Belarus' authoritarian government Monday ordered even tighter online controls, ordering internet providers to collect personal data and profiles of their users, according to the independent Belarusian news agency Belapan.
The order takes effect July 1.
President Aleksander Lukashenko signed the order, saying the move was necessary in the “fight against everything illegal and to improve the security of this country and its citizens”.
Lukashenko, whom human-rights activists call Europe's last dictator, in January authorized the national Intelligence Analysis Centre, an agency directly subordinate to his office, to break into practically any internet traffic moving to, from or within Belarus.

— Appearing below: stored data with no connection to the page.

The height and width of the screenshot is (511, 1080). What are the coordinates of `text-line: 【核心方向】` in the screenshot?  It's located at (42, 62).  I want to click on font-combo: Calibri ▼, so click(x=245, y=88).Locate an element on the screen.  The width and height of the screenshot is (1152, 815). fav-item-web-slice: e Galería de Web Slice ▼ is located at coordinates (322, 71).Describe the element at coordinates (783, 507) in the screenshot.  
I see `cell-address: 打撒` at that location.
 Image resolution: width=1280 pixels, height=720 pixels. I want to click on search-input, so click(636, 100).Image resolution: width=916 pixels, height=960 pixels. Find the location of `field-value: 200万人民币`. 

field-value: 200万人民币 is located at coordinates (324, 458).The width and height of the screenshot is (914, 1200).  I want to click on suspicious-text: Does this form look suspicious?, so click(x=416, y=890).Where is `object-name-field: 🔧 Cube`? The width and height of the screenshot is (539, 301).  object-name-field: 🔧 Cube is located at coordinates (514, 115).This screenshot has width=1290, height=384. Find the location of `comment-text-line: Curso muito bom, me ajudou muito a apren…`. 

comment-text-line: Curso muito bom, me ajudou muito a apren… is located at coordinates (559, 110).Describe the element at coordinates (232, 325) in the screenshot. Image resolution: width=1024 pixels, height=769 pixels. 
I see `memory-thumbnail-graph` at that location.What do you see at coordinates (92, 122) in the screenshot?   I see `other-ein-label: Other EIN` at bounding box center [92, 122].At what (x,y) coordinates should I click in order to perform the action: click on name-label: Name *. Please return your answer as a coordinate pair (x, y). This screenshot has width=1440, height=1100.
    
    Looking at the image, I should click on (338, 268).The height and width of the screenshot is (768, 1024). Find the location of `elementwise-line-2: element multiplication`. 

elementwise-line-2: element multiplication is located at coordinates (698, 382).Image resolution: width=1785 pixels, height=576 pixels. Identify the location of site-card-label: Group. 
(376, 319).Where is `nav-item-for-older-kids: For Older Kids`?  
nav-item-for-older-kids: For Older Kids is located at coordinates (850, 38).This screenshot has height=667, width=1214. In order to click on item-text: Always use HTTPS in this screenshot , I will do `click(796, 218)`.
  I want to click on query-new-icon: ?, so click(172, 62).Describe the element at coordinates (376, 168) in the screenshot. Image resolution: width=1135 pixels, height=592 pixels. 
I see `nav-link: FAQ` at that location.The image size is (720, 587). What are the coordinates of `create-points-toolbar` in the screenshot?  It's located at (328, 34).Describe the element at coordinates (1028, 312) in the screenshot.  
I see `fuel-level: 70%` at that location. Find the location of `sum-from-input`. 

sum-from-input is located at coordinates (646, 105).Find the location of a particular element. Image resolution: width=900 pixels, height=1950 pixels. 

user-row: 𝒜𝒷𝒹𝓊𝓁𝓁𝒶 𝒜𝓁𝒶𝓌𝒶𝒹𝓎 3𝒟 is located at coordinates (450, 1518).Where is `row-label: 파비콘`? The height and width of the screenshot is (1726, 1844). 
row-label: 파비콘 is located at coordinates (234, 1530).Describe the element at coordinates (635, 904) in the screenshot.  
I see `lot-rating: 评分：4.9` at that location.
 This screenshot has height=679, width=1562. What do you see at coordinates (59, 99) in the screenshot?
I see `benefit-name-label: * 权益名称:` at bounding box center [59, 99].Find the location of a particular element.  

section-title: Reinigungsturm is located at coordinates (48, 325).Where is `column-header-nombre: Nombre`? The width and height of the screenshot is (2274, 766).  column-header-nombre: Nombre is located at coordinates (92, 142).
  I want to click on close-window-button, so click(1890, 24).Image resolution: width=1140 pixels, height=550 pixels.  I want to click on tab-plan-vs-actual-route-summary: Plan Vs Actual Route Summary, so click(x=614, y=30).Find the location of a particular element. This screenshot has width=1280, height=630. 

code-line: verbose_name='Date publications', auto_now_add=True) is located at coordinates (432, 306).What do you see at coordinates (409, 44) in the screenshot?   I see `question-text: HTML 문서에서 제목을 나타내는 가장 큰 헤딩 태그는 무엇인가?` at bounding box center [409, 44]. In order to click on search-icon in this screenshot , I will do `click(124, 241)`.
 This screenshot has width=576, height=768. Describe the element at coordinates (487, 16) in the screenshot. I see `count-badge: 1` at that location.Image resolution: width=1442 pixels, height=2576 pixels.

No court orders would be needed.
Lukashenko cited a need to combat crime.
The latest move Monday dramatically widened the already strict government controls over communications in the country.
Opposition activists fear that Lukashenko's latest moves are designed to shut them out from any media access as the country heads into elections next year. The moves leave web users few remaining means of communication not monitored by the state.
After last month's order, Reporters Without Borders, which monitors press freedom worldwide, issued a statement of protest, saying the decree once effective would make Belarus “fall to the level of North Korea and China … as an 'enemy of the internet.'”
In 2006 and 2009, opposition communications by e-mail, Skype, and SMS played key roles in organizing massive anti-government protests in Belarus.